Cuando el capital institucional cambia de dirección a esa escala, puede reducir rápidamente la liquidez disponible y enfriar el sentimiento del mercado en el corto plazo.
Al mismo tiempo, los ETFs spot de Ethereum cotizados en Estados Unidos atravesaban varios días consecutivos de retiros.
Por ejemplo, un informe señaló salidas cercanas a $65.6 millones en un solo día, extendiendo una racha de cinco jornadas negativas lideradas por productos de grandes gestores como BlackRock y Fidelity.
Si se observa un período más amplio, los ETFs spot de ETH perdieron alrededor de $189 millones entre el 11 y el 14 de mayo, lo que reforzó la percepción de que la demanda institucional estaba debilitándose.
Los flujos hacia ETFs son especialmente relevantes porque representan capital regulado entrando o saliendo del ecosistema cripto. Cuando los rescates se mantienen durante varios días, pueden generar presión de venta directa o indirecta sobre el activo subyacente.
La reversión de los flujos tampoco fue un fenómeno exclusivo de Ethereum. Analistas vincularon la salida de capital con un cambio hacia un entorno de mayor aversión al riesgo en los mercados globales.

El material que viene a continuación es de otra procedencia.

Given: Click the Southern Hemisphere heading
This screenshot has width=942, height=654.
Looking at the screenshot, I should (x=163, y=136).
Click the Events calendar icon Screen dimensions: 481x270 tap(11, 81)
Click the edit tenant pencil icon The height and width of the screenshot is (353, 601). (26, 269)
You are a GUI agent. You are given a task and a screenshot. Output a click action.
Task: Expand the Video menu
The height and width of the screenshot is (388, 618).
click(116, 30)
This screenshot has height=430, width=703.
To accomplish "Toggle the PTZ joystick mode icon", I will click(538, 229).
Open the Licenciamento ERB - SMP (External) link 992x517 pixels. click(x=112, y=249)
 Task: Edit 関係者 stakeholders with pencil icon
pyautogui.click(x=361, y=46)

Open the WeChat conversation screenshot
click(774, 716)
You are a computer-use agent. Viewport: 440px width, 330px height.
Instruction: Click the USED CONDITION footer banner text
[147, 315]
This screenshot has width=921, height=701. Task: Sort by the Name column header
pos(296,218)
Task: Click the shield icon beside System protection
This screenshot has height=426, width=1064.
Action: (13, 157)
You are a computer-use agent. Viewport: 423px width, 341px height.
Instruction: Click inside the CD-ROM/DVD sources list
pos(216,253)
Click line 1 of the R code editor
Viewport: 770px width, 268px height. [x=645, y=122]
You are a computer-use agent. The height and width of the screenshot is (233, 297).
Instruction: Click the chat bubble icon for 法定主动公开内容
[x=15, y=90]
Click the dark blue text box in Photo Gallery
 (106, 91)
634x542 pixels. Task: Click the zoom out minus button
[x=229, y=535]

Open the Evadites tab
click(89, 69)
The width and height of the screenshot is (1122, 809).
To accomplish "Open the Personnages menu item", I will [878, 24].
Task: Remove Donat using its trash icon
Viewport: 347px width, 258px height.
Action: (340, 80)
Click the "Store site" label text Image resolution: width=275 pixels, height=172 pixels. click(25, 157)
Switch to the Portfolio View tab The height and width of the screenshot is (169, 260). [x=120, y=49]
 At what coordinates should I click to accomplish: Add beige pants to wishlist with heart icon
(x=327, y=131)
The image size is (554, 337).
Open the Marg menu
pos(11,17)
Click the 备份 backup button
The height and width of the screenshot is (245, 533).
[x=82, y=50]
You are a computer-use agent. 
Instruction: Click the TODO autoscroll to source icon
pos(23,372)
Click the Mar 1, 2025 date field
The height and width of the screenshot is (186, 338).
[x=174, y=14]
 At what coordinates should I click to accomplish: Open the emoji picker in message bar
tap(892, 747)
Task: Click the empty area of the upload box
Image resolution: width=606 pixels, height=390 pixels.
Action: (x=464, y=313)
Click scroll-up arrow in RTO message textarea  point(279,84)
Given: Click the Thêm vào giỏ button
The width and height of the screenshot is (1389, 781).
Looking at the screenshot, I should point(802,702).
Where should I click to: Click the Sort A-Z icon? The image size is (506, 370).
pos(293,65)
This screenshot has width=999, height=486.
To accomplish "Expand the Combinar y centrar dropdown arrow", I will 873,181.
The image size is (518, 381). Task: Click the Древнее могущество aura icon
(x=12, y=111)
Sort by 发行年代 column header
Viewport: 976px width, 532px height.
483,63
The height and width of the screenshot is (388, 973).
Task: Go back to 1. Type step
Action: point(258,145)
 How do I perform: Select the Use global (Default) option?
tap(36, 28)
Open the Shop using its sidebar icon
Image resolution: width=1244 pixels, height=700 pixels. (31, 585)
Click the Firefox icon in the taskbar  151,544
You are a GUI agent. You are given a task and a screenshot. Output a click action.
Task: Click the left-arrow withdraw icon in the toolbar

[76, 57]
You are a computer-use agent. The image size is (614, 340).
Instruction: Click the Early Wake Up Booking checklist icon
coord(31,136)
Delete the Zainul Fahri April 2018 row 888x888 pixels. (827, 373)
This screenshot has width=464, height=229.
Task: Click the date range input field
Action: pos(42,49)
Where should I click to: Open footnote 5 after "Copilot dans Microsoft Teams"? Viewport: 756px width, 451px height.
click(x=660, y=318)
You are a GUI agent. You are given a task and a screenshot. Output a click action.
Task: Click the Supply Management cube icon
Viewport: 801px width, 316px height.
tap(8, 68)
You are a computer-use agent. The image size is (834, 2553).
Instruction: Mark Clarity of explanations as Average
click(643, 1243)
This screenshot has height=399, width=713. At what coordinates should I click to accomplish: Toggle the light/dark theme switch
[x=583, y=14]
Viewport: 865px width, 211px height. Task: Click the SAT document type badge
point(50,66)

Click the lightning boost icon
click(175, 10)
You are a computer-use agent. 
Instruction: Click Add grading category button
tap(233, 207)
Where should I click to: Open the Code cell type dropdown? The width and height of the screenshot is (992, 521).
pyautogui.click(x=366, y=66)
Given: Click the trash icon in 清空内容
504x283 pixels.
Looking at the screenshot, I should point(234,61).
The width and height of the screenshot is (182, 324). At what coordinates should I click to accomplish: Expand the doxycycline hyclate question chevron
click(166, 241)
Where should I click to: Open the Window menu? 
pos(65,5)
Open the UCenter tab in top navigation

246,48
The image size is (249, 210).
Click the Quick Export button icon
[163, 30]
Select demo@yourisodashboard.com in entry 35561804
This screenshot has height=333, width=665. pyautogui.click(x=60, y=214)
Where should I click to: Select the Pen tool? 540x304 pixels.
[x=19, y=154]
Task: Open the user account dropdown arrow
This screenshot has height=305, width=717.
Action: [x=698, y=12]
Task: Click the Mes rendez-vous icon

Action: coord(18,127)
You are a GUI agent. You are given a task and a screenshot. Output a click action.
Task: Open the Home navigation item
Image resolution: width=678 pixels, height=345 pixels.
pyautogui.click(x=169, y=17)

CoinShares señaló que el giro en el sentimiento estuvo relacionado en parte con tensiones geopolíticas vinculadas a Irán, lo que llevó a muchos inversores a reducir exposición a activos más volátiles, incluidas las criptomonedas.
En contextos de incertidumbre macro o geopolítica, los activos considerados de mayor riesgo suelen sufrir ventas más intensas que los mercados tradicionales.
Además de las ventas en el mercado spot, el mercado de derivados también amplificó el movimiento bajista.
Cuando el precio de ETH comenzó a caer, muchas posiciones largas apalancadas fueron liquidadas automáticamente, lo que añadió presión vendedora adicional.
Este mecanismo, conocido como liquidación, ocurre cuando una bolsa cierra automáticamente una posición apalancada porque el trader ya no cumple los requisitos de margen. La plataforma vende el activo en el mercado para cubrir el préstamo, lo que puede acelerar los movimientos de precio.
Si existe una gran concentración de posiciones apalancadas cerca de ciertos niveles, una caída inicial puede desencadenar una cascada de liquidaciones que profundiza la corrección.
A medida que Ethereum se acercó a la zona baja de los $2,000, muchos traders comenzaron a vigilar ese nivel como un soporte psicológico importante.
Los números redondos suelen concentrar órdenes de stop‑loss y posiciones apalancadas. Si el precio cae por debajo de ese tipo de niveles, las liquidaciones automáticas y las ventas técnicas pueden intensificar la volatilidad y provocar caídas más rápidas en el corto plazo.
Por eso, analistas y operadores suelen monitorear esas zonas en busca de posibles rebotes o de nuevas cascadas de liquidaciones.
La caída de Ethereum a mediados de mayo parece reflejar una corrección impulsada por flujos de capital y sentimiento del mercado, más que un problema fundamental con la red.
Varios factores coincidieron al mismo tiempo:
Cuando todos estos elementos ocurren simultáneamente, pueden generar movimientos bruscos de precio incluso si los fundamentos de largo plazo del ecosistema permanecen sin cambios.
Para traders e inversores, el episodio demuestra que los flujos de ETFs, el sentimiento macro y el posicionamiento en derivados se han convertido en factores clave para los movimientos de corto plazo del mercado cripto, a menudo tan influyentes como las propias métricas de la blockchain.